Chemolithoautotrophic bacteria represent a diverse group of microorganisms capable of utilising carbon dioxide (CO2) as their sole carbon source, deriving the necessary energy for growth and metabolism from redox reactions involving inorganic compounds such as hydrogen, sulfur, or iron. These organisms have attracted substantial scientific and industrial interest due to their dual potential to function as biological CO2 sinks, mitigating greenhouse gas accumulation, and as microbial platforms for the sustainable biosynthesis of value-added compounds. Their natural CO2 fixation pathways, including the Calvin-Benson-Bassham cycle, the reductive tricarboxylic acid cycle, the Wood-Ljungdahl pathway, 3-hydroxypropionate bi-cycle, and reductive glycine pathway constitute the biological foundation for carbon assimilation in these organisms. However, these native pathways often exhibit limited efficiency, constraining their broader application. This comprehensive review discusses recent advances and opportunities in the optimization and redesign of CO2 fixation networks in chemolithoautotrophic bacteria. It extends to the design and development of novel, energy-efficient routes for CO2 fixation, which hold significant potential for large-scale implementation aimed at mitigating greenhouse gas emissions.
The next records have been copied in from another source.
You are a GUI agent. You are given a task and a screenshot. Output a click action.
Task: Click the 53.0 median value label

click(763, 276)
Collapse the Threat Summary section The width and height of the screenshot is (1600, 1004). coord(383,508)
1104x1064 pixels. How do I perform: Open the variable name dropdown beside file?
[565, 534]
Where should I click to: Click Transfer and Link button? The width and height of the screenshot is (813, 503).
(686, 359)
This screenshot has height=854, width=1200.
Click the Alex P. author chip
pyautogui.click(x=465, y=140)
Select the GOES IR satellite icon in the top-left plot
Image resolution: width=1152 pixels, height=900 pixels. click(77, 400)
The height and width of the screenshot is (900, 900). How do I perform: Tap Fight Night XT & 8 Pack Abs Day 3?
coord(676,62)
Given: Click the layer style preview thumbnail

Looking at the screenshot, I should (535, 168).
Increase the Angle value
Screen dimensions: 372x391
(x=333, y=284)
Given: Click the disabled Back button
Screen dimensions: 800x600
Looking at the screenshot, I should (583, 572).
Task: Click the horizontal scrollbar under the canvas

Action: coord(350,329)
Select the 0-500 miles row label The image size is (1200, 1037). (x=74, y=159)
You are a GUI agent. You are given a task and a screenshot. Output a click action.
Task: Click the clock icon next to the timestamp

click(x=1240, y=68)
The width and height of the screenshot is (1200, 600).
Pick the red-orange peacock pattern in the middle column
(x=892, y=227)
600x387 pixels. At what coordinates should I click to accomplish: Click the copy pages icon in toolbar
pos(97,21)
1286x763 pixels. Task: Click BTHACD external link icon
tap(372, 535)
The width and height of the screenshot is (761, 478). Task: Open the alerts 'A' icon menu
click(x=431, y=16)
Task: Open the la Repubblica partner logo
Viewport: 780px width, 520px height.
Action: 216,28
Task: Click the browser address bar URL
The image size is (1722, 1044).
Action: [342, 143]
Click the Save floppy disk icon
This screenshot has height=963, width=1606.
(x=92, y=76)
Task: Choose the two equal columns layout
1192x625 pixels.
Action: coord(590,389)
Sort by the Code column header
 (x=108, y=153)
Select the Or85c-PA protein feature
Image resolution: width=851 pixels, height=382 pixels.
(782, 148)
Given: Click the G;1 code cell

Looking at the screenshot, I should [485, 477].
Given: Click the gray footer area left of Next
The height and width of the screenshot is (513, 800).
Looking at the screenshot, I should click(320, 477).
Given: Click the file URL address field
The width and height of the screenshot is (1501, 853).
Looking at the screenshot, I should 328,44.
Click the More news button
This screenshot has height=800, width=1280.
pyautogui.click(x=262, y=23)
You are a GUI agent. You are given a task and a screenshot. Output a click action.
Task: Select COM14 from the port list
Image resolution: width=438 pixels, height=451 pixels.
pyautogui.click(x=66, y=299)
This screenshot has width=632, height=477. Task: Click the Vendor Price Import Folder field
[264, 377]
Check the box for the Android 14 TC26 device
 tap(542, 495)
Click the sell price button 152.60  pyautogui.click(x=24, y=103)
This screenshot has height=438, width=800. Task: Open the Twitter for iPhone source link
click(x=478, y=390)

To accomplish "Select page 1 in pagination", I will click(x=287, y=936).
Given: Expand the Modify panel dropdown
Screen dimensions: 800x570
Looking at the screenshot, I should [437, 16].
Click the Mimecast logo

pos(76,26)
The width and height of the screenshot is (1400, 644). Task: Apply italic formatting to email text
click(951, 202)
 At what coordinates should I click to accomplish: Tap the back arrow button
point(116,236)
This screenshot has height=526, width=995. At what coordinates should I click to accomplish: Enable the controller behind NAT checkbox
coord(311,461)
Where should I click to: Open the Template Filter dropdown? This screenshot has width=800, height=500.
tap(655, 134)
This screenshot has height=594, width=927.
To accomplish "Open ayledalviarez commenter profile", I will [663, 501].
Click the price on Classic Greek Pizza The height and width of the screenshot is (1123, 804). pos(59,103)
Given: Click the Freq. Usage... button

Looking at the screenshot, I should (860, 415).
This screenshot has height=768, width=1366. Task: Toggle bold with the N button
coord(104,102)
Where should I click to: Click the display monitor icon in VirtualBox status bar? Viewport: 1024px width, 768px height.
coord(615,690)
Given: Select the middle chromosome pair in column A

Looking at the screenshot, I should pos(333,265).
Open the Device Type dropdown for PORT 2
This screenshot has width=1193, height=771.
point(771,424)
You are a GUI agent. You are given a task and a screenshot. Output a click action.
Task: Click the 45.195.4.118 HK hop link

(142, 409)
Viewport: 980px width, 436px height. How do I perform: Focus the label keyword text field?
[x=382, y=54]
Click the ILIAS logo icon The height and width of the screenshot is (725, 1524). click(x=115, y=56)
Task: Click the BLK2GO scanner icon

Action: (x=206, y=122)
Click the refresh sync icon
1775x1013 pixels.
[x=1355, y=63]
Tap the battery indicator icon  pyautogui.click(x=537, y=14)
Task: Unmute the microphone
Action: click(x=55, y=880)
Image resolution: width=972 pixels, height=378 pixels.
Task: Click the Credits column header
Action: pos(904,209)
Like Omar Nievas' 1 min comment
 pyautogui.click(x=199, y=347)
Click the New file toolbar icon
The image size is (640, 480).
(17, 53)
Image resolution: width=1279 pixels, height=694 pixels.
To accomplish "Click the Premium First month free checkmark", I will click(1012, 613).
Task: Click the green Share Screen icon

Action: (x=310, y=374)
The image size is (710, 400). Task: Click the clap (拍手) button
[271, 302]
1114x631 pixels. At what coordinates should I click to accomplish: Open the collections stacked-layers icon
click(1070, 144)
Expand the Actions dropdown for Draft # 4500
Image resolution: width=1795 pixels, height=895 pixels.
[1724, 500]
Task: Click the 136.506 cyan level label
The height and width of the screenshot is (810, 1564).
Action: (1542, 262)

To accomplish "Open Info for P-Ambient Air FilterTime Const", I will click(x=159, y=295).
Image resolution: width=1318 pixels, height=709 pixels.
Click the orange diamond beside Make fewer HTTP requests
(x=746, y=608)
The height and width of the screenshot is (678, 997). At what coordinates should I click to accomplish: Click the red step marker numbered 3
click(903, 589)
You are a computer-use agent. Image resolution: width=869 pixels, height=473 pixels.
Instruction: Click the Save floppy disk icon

In addition, the review assesses energy generation and utilization within carbon fixation networks, as well as emerging strategies for optimizing energy and redox balance in metabolic pathways. Finally, it highlights the emerging frontier of developing chemolithoautotrophic bacteria as microbial cell factories, capable of coupling carbon capture with sustainable biomanufacturing, thereby positioning these organisms at the forefront of next-generation climate and bioengineering solutions.